The line holding "Viewport: 933px width, 490px height." and every line after it through the end of the entries below: retype these exactly and nothing more.

Saved entries
=====

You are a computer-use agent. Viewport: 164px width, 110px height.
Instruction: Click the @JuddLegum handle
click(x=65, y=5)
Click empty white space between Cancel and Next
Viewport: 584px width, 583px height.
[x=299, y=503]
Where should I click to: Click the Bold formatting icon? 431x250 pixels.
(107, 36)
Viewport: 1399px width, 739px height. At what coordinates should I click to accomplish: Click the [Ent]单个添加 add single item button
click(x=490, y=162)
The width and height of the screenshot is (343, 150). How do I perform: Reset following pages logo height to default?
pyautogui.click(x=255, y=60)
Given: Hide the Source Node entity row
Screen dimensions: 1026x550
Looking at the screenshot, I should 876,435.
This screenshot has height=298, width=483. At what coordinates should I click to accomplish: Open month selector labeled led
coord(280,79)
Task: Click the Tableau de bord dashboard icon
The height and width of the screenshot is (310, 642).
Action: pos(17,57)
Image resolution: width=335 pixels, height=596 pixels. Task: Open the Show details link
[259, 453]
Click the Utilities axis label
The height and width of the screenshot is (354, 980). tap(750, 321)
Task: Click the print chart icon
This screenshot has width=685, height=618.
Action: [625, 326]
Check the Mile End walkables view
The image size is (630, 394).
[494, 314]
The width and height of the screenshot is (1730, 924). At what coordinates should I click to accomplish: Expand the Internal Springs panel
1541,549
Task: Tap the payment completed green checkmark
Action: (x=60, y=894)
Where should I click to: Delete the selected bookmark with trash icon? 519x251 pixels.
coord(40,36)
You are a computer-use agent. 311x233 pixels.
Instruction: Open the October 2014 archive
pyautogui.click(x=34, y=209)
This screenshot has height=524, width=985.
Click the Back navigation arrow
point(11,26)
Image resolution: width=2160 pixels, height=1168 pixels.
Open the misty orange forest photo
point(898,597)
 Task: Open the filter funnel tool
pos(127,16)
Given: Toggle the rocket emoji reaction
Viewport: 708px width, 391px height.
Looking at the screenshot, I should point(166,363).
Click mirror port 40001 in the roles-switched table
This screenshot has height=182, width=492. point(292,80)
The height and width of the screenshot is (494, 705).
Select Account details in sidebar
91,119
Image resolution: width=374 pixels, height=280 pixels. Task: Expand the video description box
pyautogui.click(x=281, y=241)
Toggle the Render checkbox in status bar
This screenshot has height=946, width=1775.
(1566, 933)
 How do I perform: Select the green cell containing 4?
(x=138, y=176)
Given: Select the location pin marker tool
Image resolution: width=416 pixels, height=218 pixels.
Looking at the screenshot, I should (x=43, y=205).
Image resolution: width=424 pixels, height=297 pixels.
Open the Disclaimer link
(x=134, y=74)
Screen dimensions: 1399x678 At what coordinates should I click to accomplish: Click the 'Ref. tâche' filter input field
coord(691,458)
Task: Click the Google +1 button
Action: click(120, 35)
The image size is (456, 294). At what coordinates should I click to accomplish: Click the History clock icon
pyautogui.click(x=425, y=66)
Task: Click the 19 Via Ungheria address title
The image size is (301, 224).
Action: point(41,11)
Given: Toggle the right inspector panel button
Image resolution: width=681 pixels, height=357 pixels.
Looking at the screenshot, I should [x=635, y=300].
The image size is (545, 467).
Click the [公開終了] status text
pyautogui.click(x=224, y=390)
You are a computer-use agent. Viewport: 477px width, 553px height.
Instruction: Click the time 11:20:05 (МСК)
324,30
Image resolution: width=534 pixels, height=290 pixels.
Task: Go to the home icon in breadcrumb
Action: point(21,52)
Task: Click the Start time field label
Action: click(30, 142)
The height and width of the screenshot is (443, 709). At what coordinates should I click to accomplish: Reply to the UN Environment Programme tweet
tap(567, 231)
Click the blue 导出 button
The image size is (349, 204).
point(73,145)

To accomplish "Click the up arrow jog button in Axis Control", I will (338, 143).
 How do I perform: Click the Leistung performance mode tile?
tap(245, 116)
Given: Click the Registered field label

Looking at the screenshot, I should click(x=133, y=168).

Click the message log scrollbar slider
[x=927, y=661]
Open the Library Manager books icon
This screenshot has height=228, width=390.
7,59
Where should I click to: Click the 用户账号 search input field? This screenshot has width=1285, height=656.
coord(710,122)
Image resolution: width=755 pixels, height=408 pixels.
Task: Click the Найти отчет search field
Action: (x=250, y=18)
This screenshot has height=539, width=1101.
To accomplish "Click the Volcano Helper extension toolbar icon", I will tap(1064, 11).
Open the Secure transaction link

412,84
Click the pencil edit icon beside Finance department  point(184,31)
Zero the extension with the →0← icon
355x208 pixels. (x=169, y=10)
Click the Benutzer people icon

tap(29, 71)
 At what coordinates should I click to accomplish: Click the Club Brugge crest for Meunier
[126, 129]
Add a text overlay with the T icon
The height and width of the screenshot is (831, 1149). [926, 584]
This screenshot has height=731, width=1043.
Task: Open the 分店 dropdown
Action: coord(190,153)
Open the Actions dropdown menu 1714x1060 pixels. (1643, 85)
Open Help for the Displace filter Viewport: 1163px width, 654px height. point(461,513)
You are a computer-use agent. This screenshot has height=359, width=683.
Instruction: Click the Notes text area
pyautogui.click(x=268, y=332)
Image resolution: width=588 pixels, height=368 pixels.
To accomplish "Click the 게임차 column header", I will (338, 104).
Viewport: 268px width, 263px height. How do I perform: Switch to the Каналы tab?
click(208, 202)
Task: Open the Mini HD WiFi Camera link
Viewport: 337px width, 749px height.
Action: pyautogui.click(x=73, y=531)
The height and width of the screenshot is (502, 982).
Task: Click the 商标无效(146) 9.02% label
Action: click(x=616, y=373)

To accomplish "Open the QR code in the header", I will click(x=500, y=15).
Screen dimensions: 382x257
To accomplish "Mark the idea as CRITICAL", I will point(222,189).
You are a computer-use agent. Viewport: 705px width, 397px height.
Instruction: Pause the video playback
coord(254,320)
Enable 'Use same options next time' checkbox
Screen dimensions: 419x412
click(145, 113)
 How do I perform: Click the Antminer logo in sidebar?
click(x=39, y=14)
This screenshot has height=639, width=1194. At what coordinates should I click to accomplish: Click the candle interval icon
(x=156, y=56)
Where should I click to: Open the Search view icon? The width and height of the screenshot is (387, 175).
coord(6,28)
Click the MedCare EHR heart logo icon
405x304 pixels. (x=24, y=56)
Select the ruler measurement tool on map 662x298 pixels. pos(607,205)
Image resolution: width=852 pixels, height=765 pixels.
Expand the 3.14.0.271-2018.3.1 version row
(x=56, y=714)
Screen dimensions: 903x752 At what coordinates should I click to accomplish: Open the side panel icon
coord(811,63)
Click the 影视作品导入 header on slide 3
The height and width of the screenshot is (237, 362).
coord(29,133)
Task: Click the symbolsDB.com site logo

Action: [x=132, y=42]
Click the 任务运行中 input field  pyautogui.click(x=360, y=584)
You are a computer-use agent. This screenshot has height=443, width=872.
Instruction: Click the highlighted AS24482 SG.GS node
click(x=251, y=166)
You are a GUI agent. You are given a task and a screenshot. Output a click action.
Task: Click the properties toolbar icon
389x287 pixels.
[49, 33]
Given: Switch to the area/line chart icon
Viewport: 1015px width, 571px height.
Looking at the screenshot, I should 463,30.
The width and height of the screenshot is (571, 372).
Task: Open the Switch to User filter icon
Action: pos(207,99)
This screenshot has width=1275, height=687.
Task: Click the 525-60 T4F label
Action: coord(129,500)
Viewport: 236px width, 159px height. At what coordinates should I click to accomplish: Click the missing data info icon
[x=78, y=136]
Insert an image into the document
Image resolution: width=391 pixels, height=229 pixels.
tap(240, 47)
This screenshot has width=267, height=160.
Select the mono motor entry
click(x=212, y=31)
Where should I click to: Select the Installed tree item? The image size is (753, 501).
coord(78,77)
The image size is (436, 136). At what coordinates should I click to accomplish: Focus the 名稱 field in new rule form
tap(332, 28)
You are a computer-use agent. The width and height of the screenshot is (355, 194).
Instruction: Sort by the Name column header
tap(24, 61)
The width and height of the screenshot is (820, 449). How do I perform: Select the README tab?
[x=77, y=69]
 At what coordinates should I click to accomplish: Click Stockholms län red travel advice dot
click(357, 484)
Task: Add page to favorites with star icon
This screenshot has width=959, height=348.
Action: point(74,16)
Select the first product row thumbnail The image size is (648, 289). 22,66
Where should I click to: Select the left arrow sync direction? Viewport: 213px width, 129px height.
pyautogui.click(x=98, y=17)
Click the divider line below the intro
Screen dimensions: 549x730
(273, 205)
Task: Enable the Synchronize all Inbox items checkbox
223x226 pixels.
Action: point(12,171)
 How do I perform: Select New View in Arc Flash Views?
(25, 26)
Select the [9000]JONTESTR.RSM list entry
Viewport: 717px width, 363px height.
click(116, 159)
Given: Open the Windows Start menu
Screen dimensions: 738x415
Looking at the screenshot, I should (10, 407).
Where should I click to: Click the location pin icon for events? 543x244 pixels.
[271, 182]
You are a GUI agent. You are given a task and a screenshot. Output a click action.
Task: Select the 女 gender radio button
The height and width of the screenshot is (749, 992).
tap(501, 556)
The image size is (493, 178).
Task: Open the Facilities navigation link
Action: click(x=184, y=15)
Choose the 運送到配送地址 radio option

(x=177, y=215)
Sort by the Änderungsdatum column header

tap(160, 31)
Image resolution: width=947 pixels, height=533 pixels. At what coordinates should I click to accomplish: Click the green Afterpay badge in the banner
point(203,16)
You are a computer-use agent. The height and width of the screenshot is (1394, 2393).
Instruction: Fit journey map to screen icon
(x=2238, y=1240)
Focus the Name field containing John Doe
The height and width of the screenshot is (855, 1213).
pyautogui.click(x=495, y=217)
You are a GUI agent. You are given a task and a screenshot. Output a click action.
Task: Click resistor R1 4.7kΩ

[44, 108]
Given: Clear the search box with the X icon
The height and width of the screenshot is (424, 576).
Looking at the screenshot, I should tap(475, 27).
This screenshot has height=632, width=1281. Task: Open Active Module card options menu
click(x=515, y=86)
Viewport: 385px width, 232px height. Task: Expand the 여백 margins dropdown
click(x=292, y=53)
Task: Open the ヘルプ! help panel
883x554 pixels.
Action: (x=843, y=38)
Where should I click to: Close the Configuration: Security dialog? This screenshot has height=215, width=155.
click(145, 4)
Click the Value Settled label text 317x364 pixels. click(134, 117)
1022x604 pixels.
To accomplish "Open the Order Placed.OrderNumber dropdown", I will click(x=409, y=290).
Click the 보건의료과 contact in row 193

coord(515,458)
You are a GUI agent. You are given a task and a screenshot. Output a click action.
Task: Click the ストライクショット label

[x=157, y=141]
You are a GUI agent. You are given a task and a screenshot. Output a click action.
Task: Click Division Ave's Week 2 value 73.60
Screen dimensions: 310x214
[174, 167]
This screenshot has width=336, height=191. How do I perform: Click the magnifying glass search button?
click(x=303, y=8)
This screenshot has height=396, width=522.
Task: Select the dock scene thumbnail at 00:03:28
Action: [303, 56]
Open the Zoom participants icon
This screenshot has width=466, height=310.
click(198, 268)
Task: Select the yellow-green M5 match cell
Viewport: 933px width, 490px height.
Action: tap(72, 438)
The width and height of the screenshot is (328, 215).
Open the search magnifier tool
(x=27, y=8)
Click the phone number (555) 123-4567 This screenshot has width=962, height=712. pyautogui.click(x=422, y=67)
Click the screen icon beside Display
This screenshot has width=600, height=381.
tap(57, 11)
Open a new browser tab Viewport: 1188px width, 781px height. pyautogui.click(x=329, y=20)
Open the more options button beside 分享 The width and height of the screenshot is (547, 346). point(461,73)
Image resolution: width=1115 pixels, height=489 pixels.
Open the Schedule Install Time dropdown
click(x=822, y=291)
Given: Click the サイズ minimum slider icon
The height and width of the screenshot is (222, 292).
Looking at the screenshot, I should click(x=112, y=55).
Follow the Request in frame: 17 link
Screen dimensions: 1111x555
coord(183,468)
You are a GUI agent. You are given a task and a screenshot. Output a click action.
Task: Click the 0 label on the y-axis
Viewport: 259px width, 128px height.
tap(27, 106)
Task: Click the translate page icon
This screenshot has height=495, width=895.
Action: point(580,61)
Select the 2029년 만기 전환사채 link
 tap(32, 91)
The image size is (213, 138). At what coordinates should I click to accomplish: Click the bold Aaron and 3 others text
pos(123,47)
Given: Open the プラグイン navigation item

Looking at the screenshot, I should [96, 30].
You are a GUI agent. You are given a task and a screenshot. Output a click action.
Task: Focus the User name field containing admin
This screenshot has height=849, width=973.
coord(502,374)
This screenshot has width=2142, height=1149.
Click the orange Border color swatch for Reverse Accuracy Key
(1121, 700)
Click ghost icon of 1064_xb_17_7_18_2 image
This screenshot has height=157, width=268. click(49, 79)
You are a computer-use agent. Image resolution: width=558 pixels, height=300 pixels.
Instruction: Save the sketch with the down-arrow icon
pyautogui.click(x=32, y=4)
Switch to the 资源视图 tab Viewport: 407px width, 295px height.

=====

Output for this exercise:
Viewport: 933px width, 490px height.
Action: tap(72, 438)
The width and height of the screenshot is (328, 215).
Open the search magnifier tool
(x=27, y=8)
Click the phone number (555) 123-4567 This screenshot has width=962, height=712. pyautogui.click(x=422, y=67)
Click the screen icon beside Display
This screenshot has width=600, height=381.
tap(57, 11)
Open a new browser tab Viewport: 1188px width, 781px height. pyautogui.click(x=329, y=20)
Open the more options button beside 分享 The width and height of the screenshot is (547, 346). point(461,73)
Image resolution: width=1115 pixels, height=489 pixels.
Open the Schedule Install Time dropdown
click(x=822, y=291)
Given: Click the サイズ minimum slider icon
The height and width of the screenshot is (222, 292).
Looking at the screenshot, I should click(x=112, y=55).
Follow the Request in frame: 17 link
Screen dimensions: 1111x555
coord(183,468)
You are a GUI agent. You are given a task and a screenshot. Output a click action.
Task: Click the 0 label on the y-axis
Viewport: 259px width, 128px height.
tap(27, 106)
Task: Click the translate page icon
This screenshot has height=495, width=895.
Action: point(580,61)
Select the 2029년 만기 전환사채 link
 tap(32, 91)
The image size is (213, 138). At what coordinates should I click to accomplish: Click the bold Aaron and 3 others text
pos(123,47)
Given: Open the プラグイン navigation item

Looking at the screenshot, I should [96, 30].
You are a GUI agent. You are given a task and a screenshot. Output a click action.
Task: Focus the User name field containing admin
This screenshot has height=849, width=973.
coord(502,374)
This screenshot has width=2142, height=1149.
Click the orange Border color swatch for Reverse Accuracy Key
(1121, 700)
Click ghost icon of 1064_xb_17_7_18_2 image
This screenshot has height=157, width=268. click(49, 79)
You are a computer-use agent. Image resolution: width=558 pixels, height=300 pixels.
Instruction: Save the sketch with the down-arrow icon
pyautogui.click(x=32, y=4)
Switch to the 资源视图 tab Viewport: 407px width, 295px height.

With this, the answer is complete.